El balance político provisional no es menos descorazonador. Seguimos sin contar con una legislación adaptada a situaciones de pandemia mientras el Gobierno colecciona varapalos del Constitucional por vulnerar repetidamente derechos y libertades de los ciudadanos. Los españoles deberemos esperar a las urnas para valorar la gestión de un presidente que proclamó en dos ocasiones la victoria sobre el virus, pero al que podemos perder toda esperanza de ver en el Congreso haciendo balance y autocrítica como corresponde a una democracia madura. Huyó de la Cámara y prefirió depositar la gestión sobre el tejado de unas comunidades autónomas que no disponían de las herramientas jurídicas que les permitieran adoptar determinadas restricciones con amparo legal claro y suficiente. En resumen, la suya ha sido una permanente huida hacia adelante con la vista puesta más en sus intereses políticos cortoplacistas que en una gestión eficaz y eficiente de la crisis. 

"La pandemia ha desaparecido casi por completo de la agenda del Gobierno"
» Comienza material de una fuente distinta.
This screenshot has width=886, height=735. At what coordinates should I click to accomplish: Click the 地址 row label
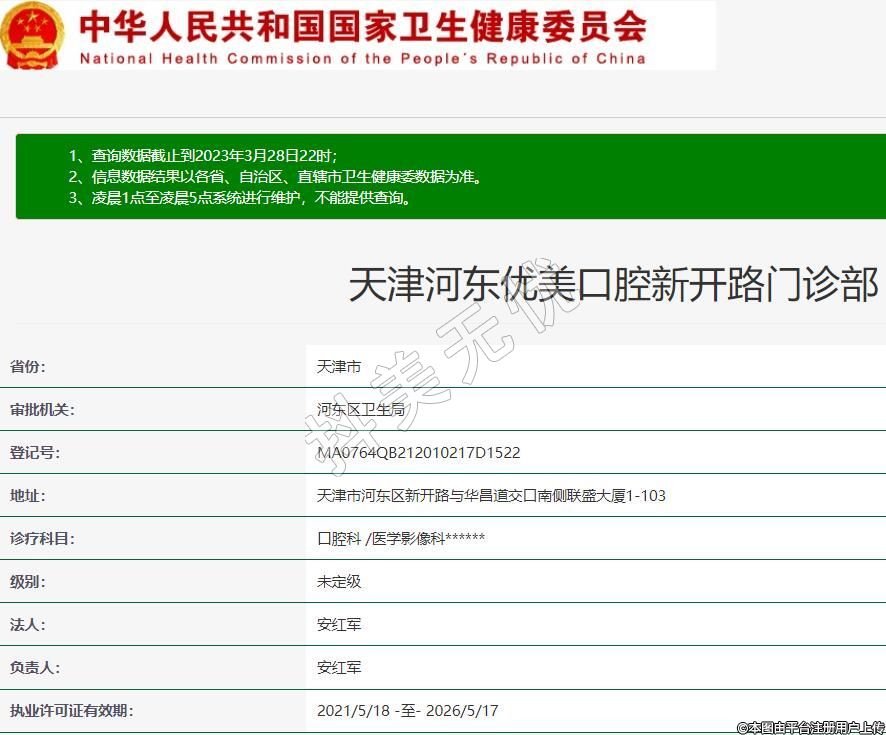tap(28, 496)
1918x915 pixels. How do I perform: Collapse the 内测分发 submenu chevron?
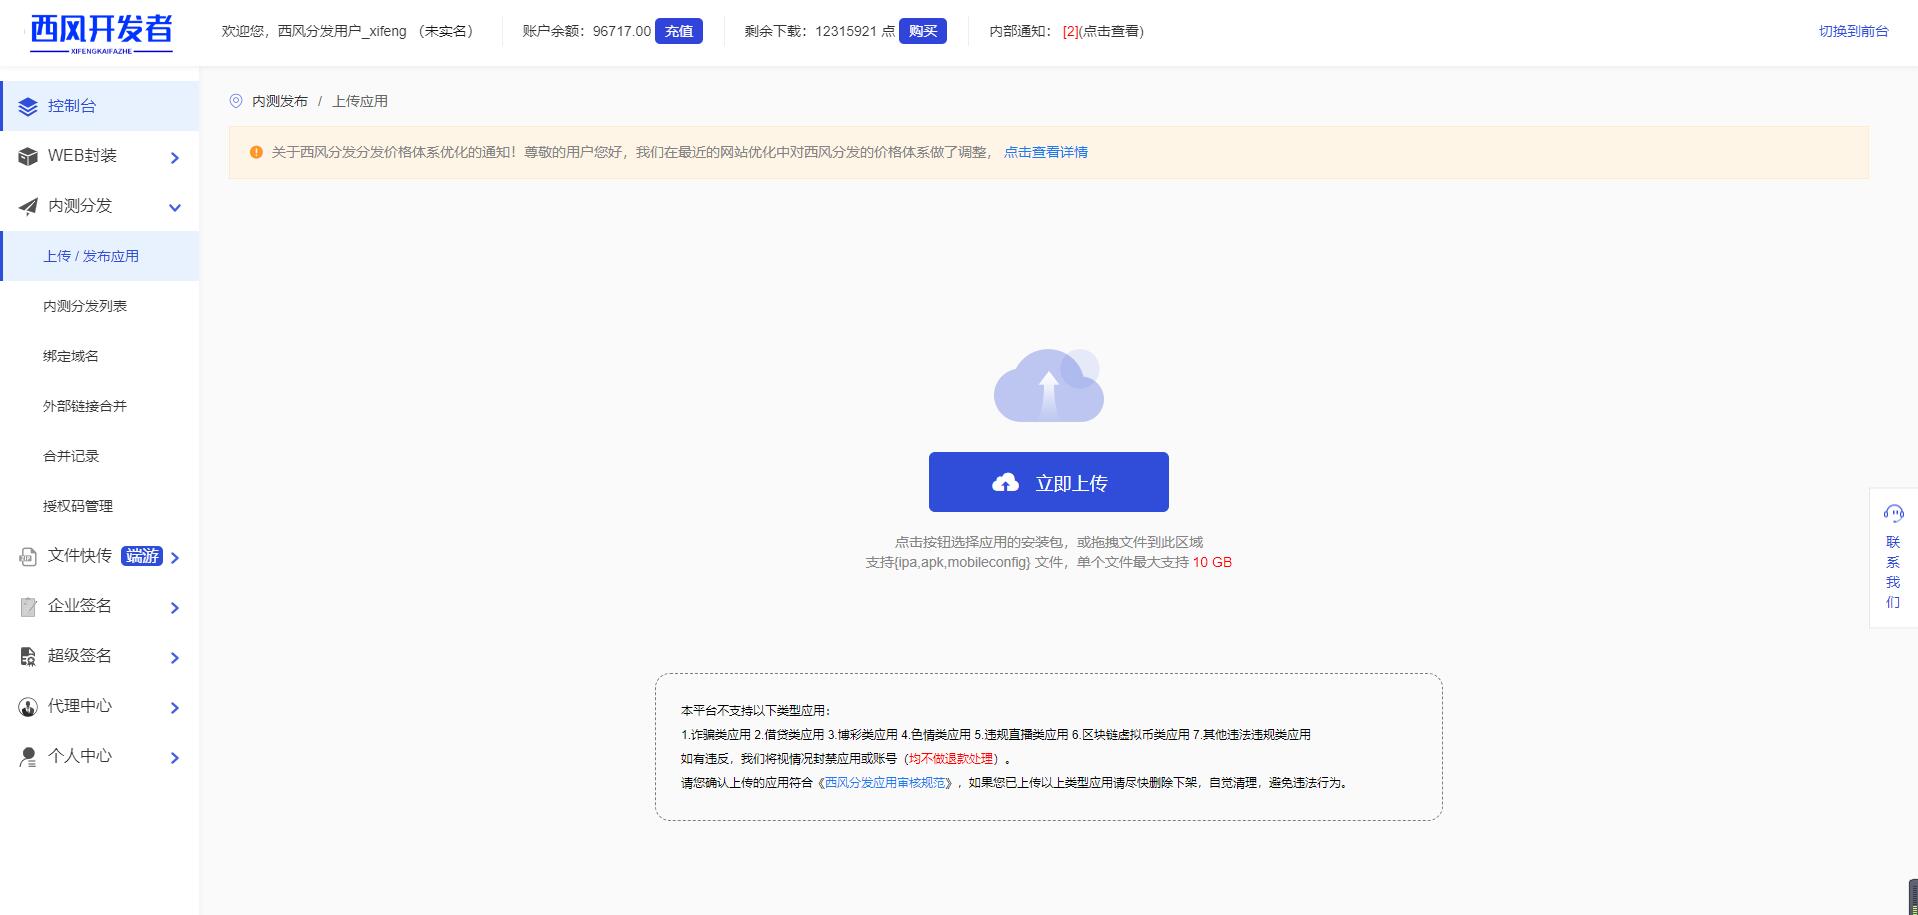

La pandemia y sus consecuencias de todo tipo parecen haber desaparecido casi por completo de la agenda del Gobierno. Illa se fue a Cataluña sin rendir cuentas, Fernando Simón también ha desaparecido de nuestras pantallas y la figura de Darias se va diluyendo lentamente a pesar de las grandes dudas aún pendientes de resolver sobre asuntos como la tercera dosis de la vacuna. Uno diría que el Ejecutivo se ha propuesto borrar de la memoria de los españoles el último año y medio y crear la ilusión de que nunca ha habido una pandemia que ha causado 86.000 muertos en nuestro país. La proximidad de las elecciones obliga a ir enterrando el drama de la COVID-19 e ir desviando la atención de la opinión pública con debates de campanario y trampantojos variados como los próximos presupuestos, los bonos juveniles o las "negociaciones" con Cataluña, entre otros muchos. Empiezo a tener la sensación de que dentro de poco también nos intentarán convencer de que la pandemia solo ha sido un bulo más o, en el mejor de los casos, que pudo ser mucho peor de no haber sido por la brillante gestión del Gobierno con su presidente al frente.